Protocol-level mitigations include block-size limit increases, at the cost of higher propagation latency and consequent fork risks, and the deployment of cryptographic hardware accelerators (AVX2, FPGA, ASIC) for PQC arithmetic (Chhetri et al., 12 Oct 2025, Al-Janabi, 23 Aug 2025).

5. Consensus, Incentives, and Trust-Model Evolution

PQC impacts blockchain economics and incentive structures fundamentally. Increased validator and miner costs (bandwidth, CPU, storage) drive up the minimum viable node resource level, which in turn encourages centralization unless transaction fees and gas prices internalize the true marginal cost of PQ operations (Mallick et al., 15 Dec 2025, Baseri et al., 21 Jan 2025). For PoW, the exponential growth in stale/forked block probability at large signature volumes incentivizes miners to self-limit block sizes, optimizing: $\max_B\,(1-\pi(B))\cdot F(B)$ where $\pi(B)$ is fork probability and $F(B)$ the fee function.

In PoS or BFT systems, the overhead per validator for signature verification and communication grows with committee size and block volume (Chhetri et al., 12 Oct 2025, Gurung et al., 2023). Reputation systems may preferentially penalize high-latency nodes; practitioners must track network propagation and miner behavior as PQ rollout progresses (Mallick et al., 15 Dec 2025, Ghosh, 18 Jul 2025).

6. Security and Migration Strategies

Transitioning to PQC is not atomic; coordinated, multi-phase rollouts are required:

1. Inventory all cryptographic uses on- and off-chain (Chhetri et al., 12 Oct 2025, Baseri et al., 21 Jan 2025).
2. Begin hybrid deployments, supporting both classical and PQC algorithms.
3. Test PQC performance and block-level propagation on testnets, recalibrating block and gas limits (Mallick et al., 15 Dec 2025, Mutha et al., 24 Aug 2025).
4. Incrementally enforce PQC signatures/keys via dual-signature blocks or transaction types.
5. Complete cut-over at a predetermined block height, deprecating classical cryptography.

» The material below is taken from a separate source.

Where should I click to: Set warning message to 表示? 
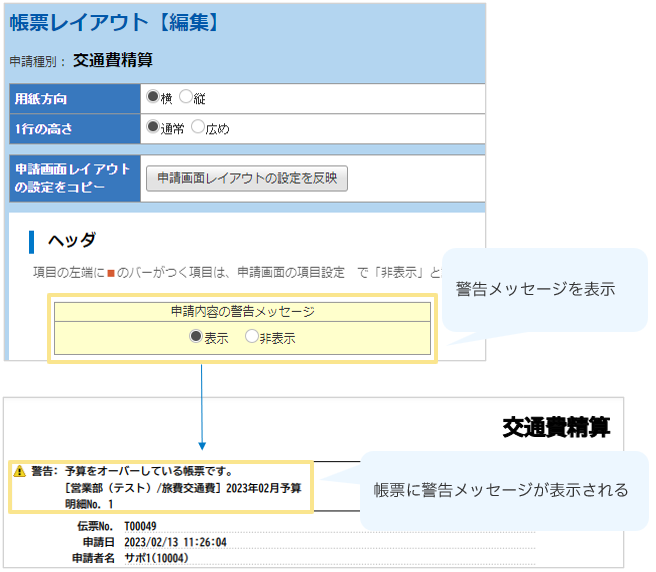click(x=196, y=338)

Security proofs and hardening measures are essential. PQC must satisfy formal post-quantum unforgeability—e.g., for Dilithium/ML-DSA: $$\Pr[\mathcal{A}\ \text{forges a valid PQ signature}]\leq\varepsilon(n)$$ for $\mathcal{A}$ running in time $\mathrm{poly}(n)$, under LWE hardness (Mallick et al., 15 Dec 2025). Additional attention is required for side-channel resistance, algorithm diversification, and crypto-agility for future-proof updates (Chhetri et al., 12 Oct 2025, Al-Janabi, 23 Aug 2025).

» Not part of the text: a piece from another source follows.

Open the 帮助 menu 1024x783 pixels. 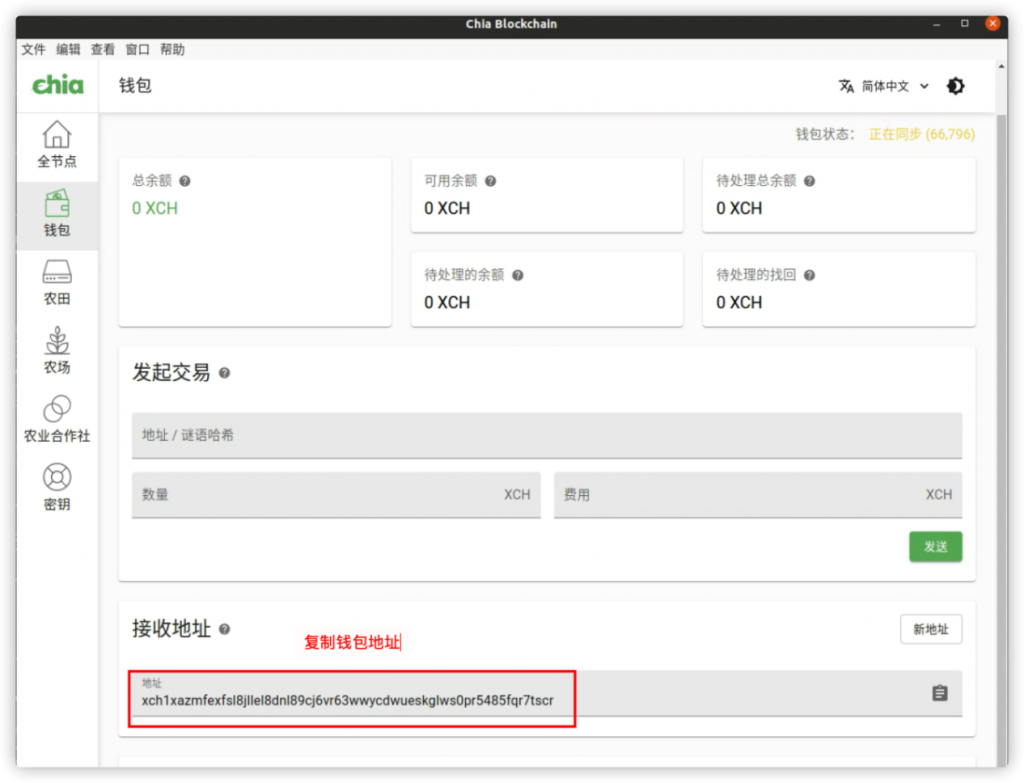[x=172, y=49]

7. Open Problems and Research Frontiers

Key outstanding challenges include:

• Development of aggregate PQC signatures and efficient batch-verification frameworks (Mallick et al., 15 Dec 2025, Chhetri et al., 12 Oct 2025).
• Mitigating the storage/propagation load (e.g., off-chain storage, signature compression) (Mallick et al., 15 Dec 2025, Ghosh, 18 Jul 2025).
• Lightweight PQC signatures (<512 B) to fit strict block size and transaction bottlenecks (Chhetri et al., 12 Oct 2025).
• Quantum-safe zero-knowledge proofs (e.g., zk-STARKs, lattice-based ZKPs) tailored for blockchain applications (Yang et al., 2 Sep 2024, Chhetri et al., 12 Oct 2025).
• Formal governance, mature PKI integration, and algorithm-parameter agility frameworks for longitudinal upgradeability (Chhetri et al., 12 Oct 2025, Baseri et al., 21 Jan 2025).
• Post-quantum consensus primitives, memory-hard PoW, and adaptation of validator selection procedures to future adversarial models (Chen et al., 2020, Mutha et al., 24 Aug 2025).

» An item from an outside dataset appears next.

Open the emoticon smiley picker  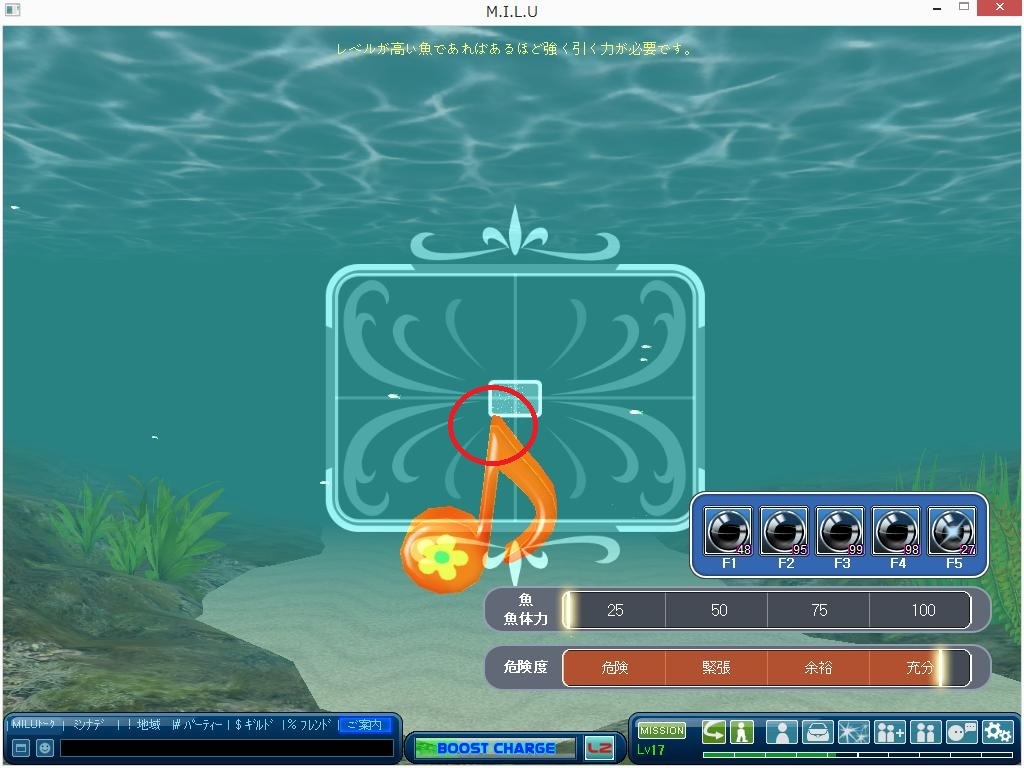pyautogui.click(x=45, y=748)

In sum, robust PQC integration is now an unavoidable technical and operational prerequisite for blockchains seeking to maintain decentralized trust in a quantum-capable adversarial landscape (Mallick et al., 15 Dec 2025, Chhetri et al., 12 Oct 2025, Fernandez-Carames et al., 1 Feb 2024). The field remains under intense study, with engineering best-practices and standardization rapidly maturing toward production-grade, quantum-resilient distributed ledgers.